There are certain characters, where the actor has so embodied the role that it’s almost unimaginable to picture anyone else in the part. Phil Silvers as Sgt. Bilko is one. Humphrey Bogart as anybody Humphrey Bogart played is another.

But for the most part, I think if a part is well-written then a multitude of actors can play it. This is especially true in the theater. For many people who grew up in the ‘60s, the ODD COUPLE is Jack Lemmon and Walter Matthau, who starred in the movie. But for younger generations it’s Tony Randall and Jack Klugman.  And on Broadway originally it was Art Carney and Walter Matthau.  And at one point they switched roles. 

Now let’s take Diane Chambers. I have always contended that without Shelley Long playing her the series dies after thirteen weeks. She made a potentially unlikable character funny and adorable and real while still keeping Diane's infuriating qualities. That’s not just hard to do. It’s next to impossible.

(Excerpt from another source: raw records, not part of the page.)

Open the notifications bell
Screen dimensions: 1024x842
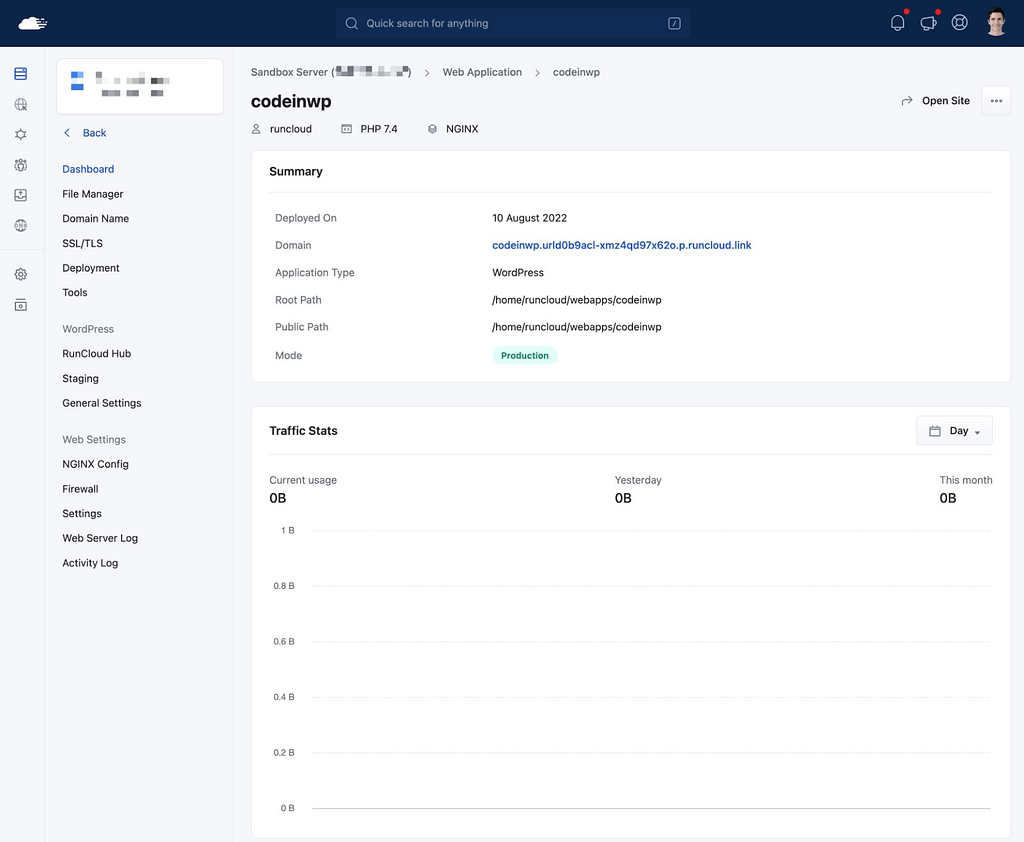tap(897, 21)
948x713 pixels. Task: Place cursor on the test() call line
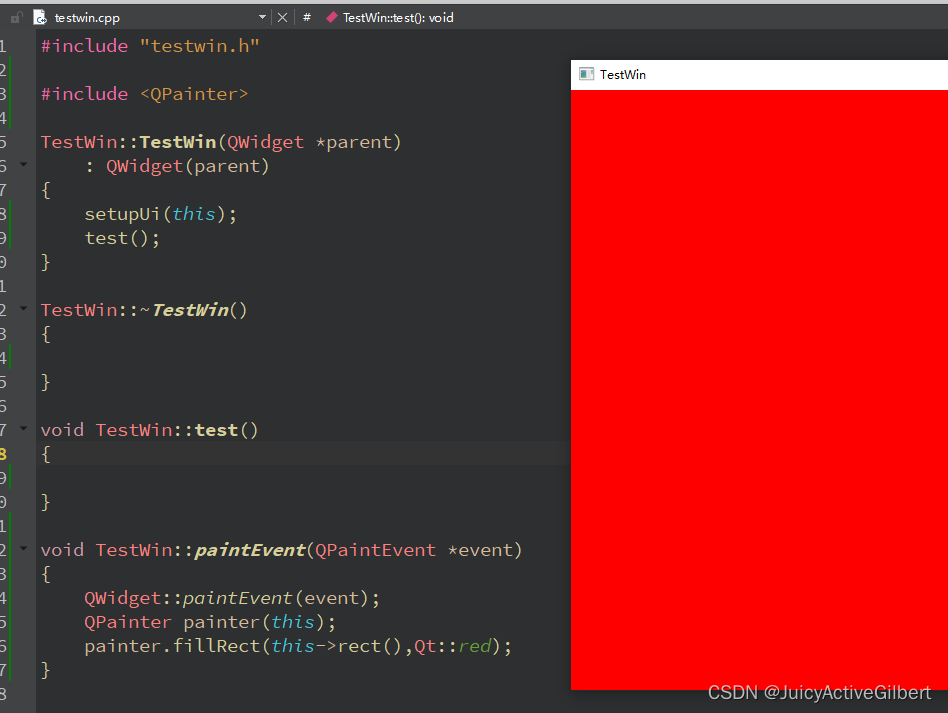coord(122,238)
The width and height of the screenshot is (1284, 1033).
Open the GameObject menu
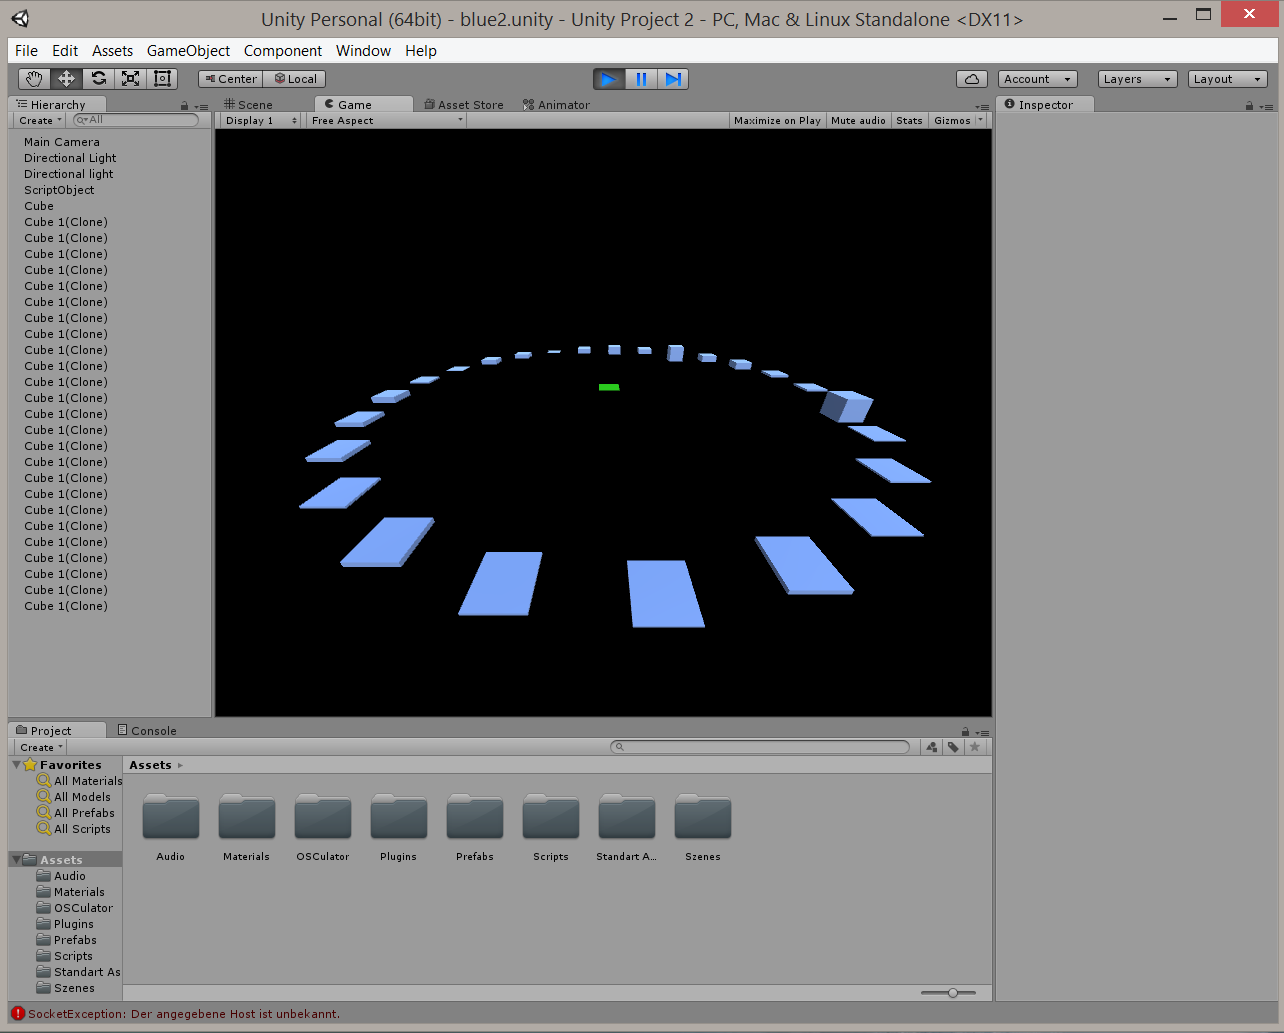pos(188,51)
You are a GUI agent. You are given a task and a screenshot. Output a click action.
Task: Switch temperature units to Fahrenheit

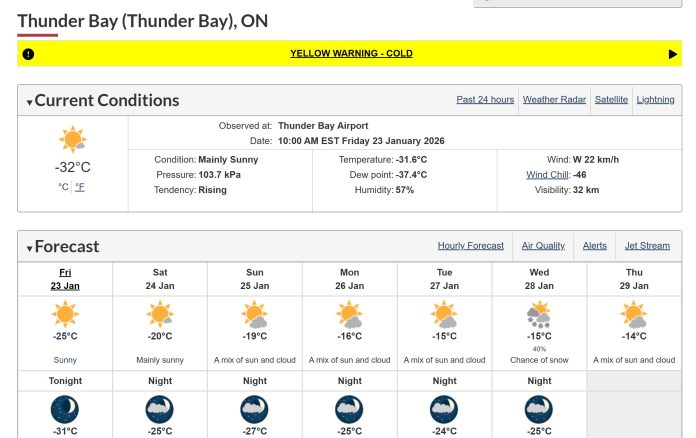point(80,187)
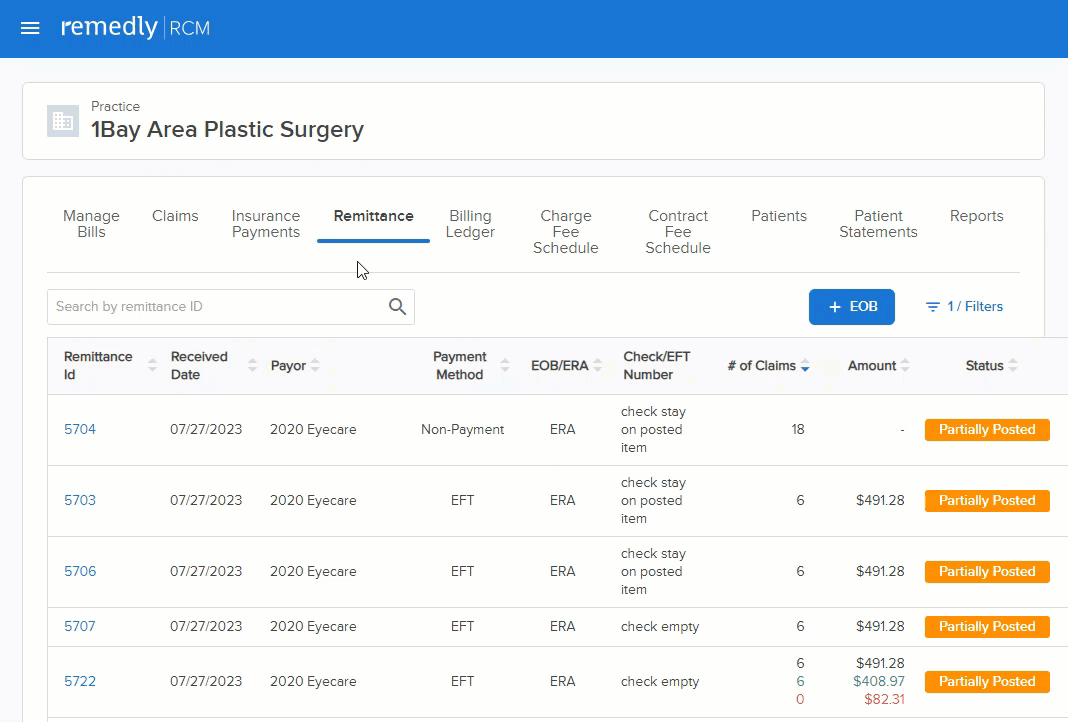Sort by Payment Method column arrows

[x=505, y=366]
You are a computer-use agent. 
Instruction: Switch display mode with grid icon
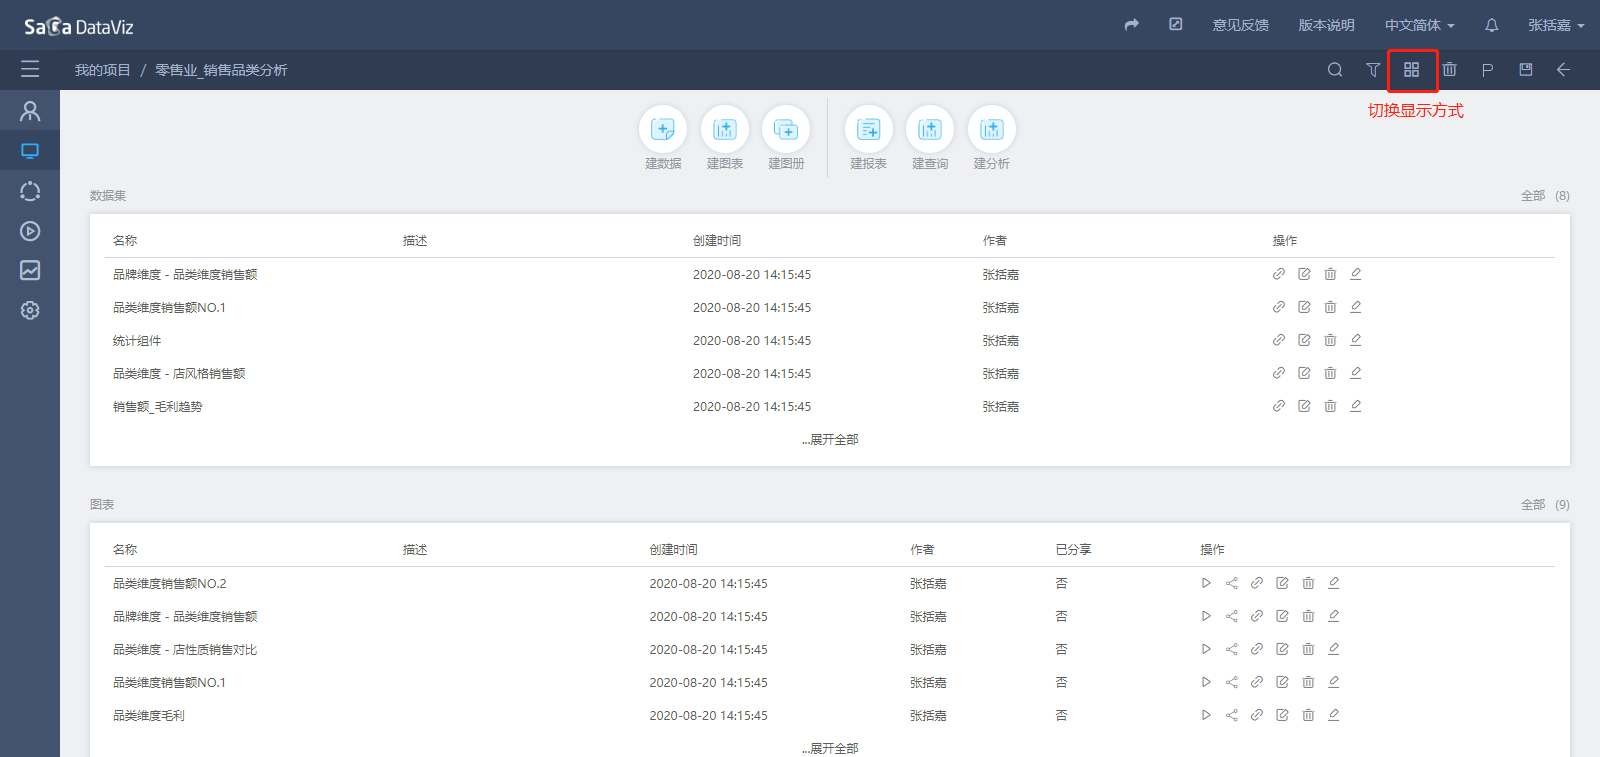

Now that the character is established and the Sam & Diane relationship is established, if there were say a theater production of some of the episodes I could see the character working with someone else. It might be different, and you might have to put Shelley out of your mind, but who knows? It could be an interesting alternate interpretation.  Not saying it would be better per se, but I'd be curious to see what someone else could do with the role. 

Henry Winkler turned a supporting character (the Fonz) into a breakout star. There is a HAPPY DAYS musical. Do you really think there’s no one else who can play Fonzie? How about anyone who’s ever been in GREASE?  That said, whoever plays him in the musical, no matter how capable, probably could not have made the character a breakout star the way Henry Winkler did. 

Carroll O’Connor WAS Archie Bunker – in America. Another actor played him first in Great Britain.

Who IS James Bond depends on which one you grew up with... although it's really Sean Connery. 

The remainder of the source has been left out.